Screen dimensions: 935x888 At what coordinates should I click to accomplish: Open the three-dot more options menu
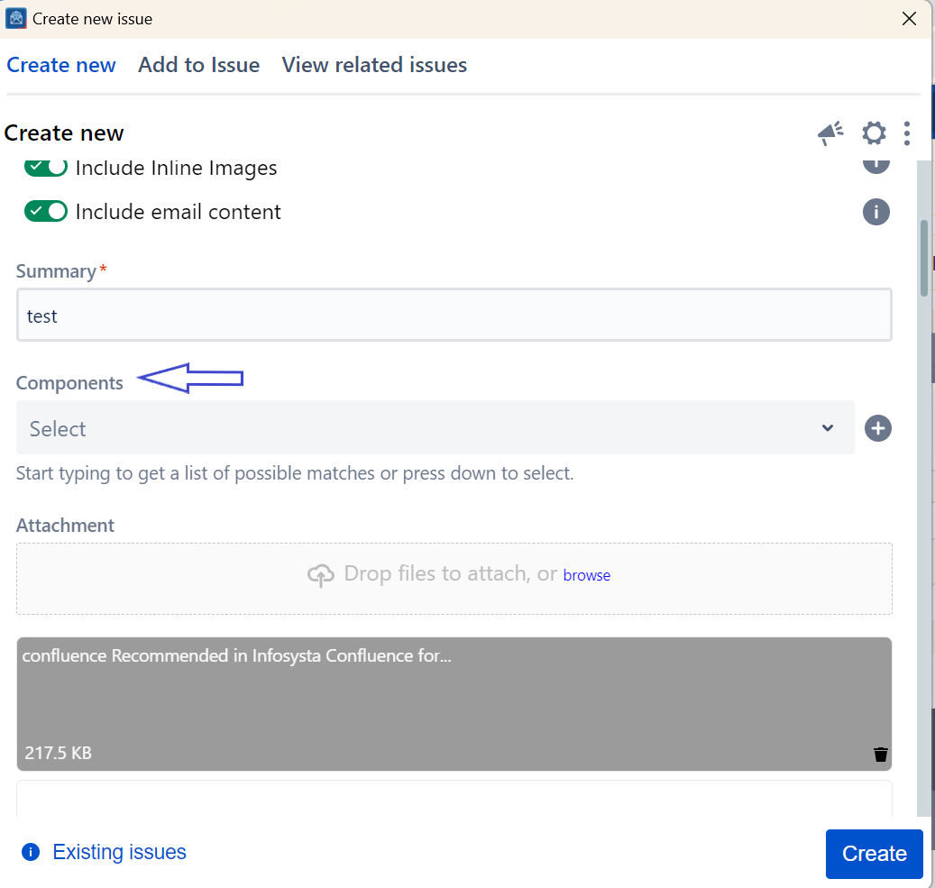click(x=906, y=133)
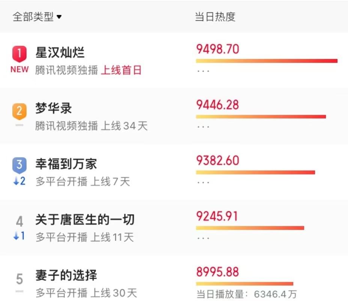Expand the ellipsis under 9382.60
The width and height of the screenshot is (348, 305).
pyautogui.click(x=203, y=182)
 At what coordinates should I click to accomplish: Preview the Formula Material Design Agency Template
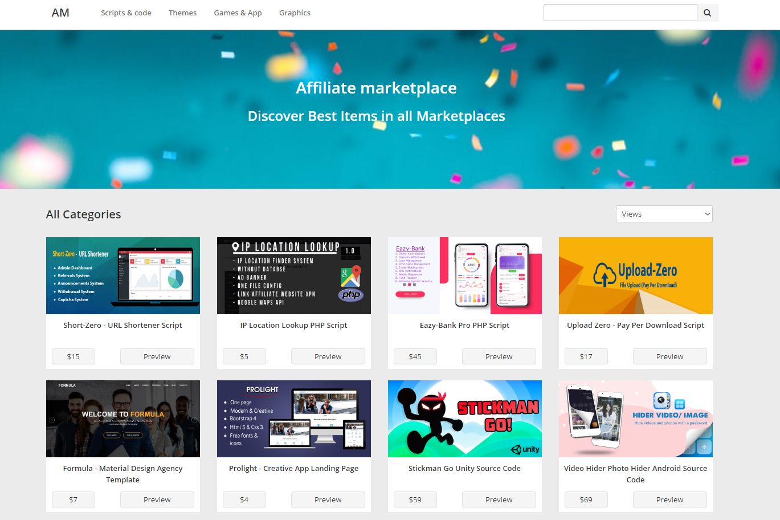[x=157, y=499]
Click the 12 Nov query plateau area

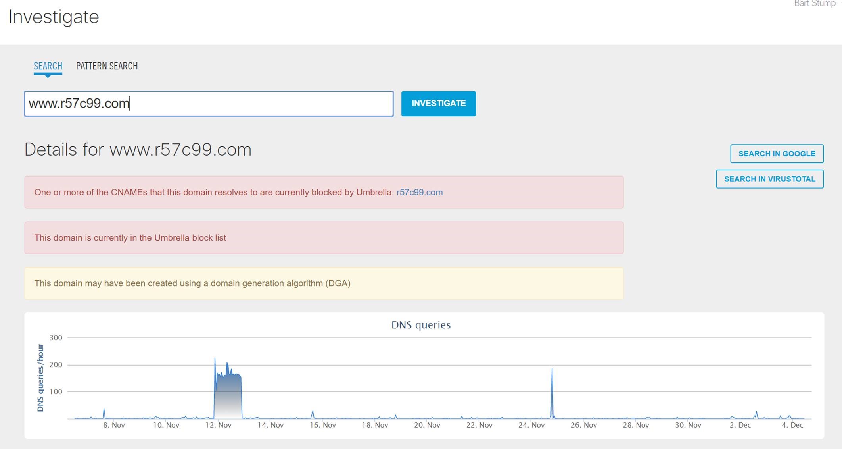[228, 397]
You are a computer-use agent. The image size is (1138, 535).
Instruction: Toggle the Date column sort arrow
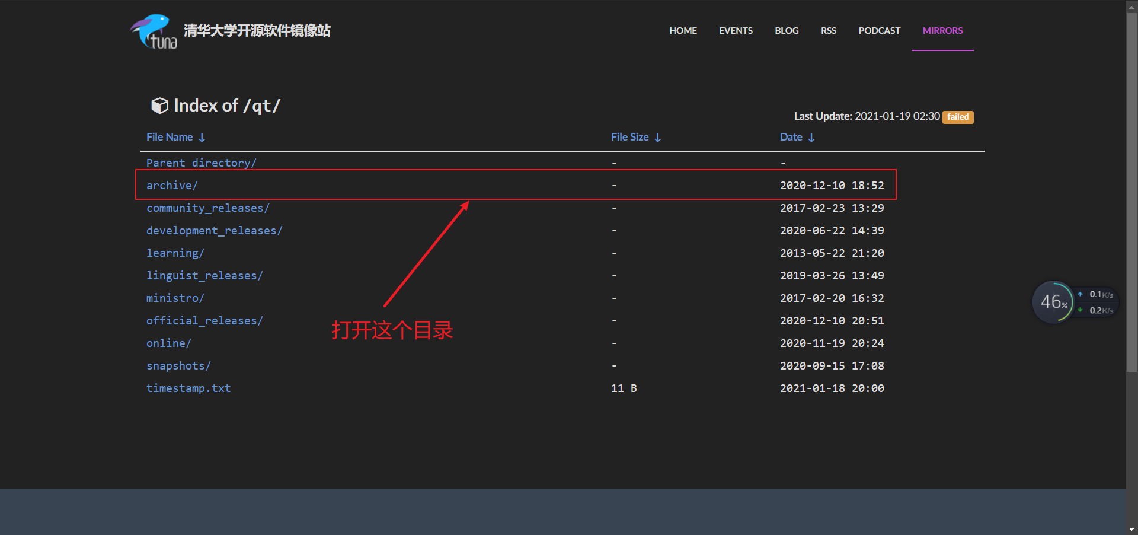811,137
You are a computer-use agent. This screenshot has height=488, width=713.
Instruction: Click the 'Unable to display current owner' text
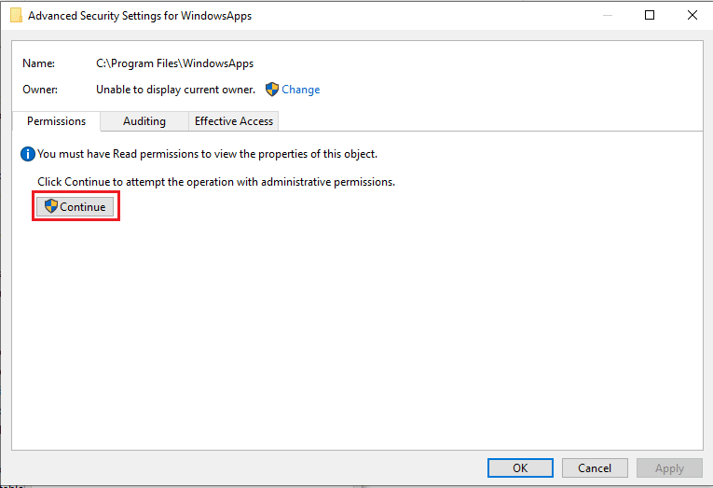point(175,90)
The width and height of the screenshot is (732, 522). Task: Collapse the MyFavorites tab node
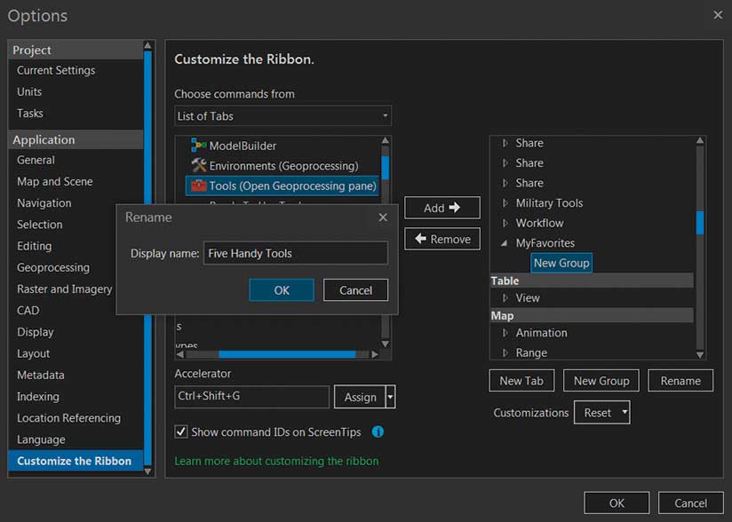click(x=505, y=243)
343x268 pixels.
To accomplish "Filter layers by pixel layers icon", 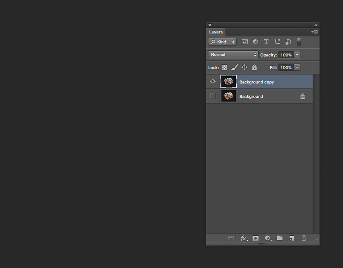I will [x=245, y=42].
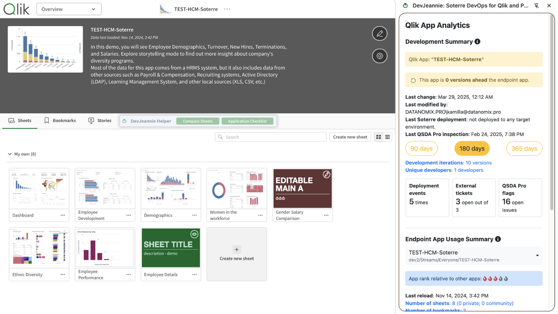This screenshot has width=558, height=314.
Task: Switch to grid view of sheets
Action: pyautogui.click(x=378, y=137)
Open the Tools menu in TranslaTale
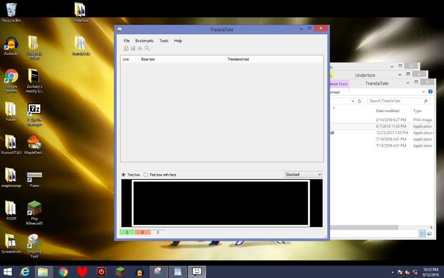 (x=163, y=41)
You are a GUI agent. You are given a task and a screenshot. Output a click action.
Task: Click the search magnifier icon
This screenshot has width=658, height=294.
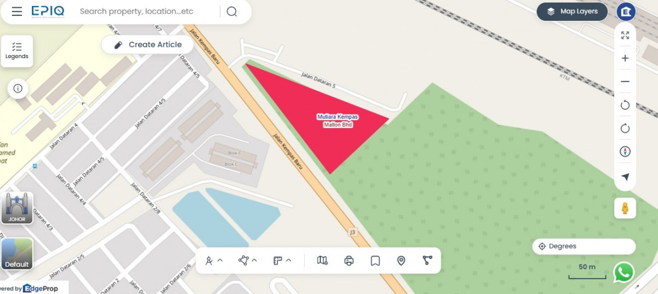coord(232,11)
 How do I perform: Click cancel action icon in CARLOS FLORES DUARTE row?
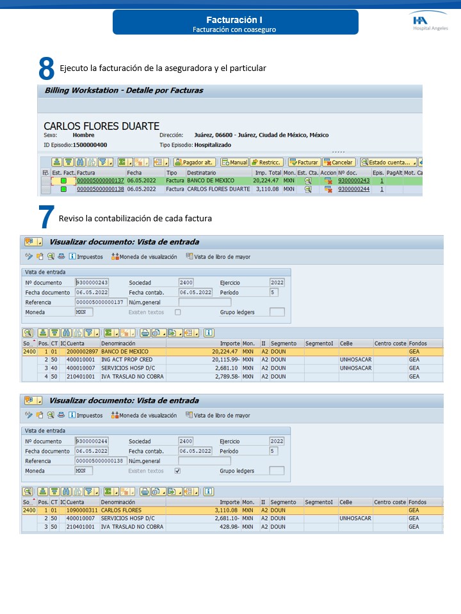(328, 189)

━━━━━━━━

> [Short exercise]:
Copy word for word the stretch of the records from the line containing "You are a GUI" through the end of the records. Leave the pictures out of your answer.

> [Task result]:
You are a GUI agent. You are given a task and a screenshot. Output a click action.
Task: Click the search magnifier icon
This screenshot has width=658, height=294.
coord(232,11)
 How do I perform: Click cancel action icon in CARLOS FLORES DUARTE row?
(328, 189)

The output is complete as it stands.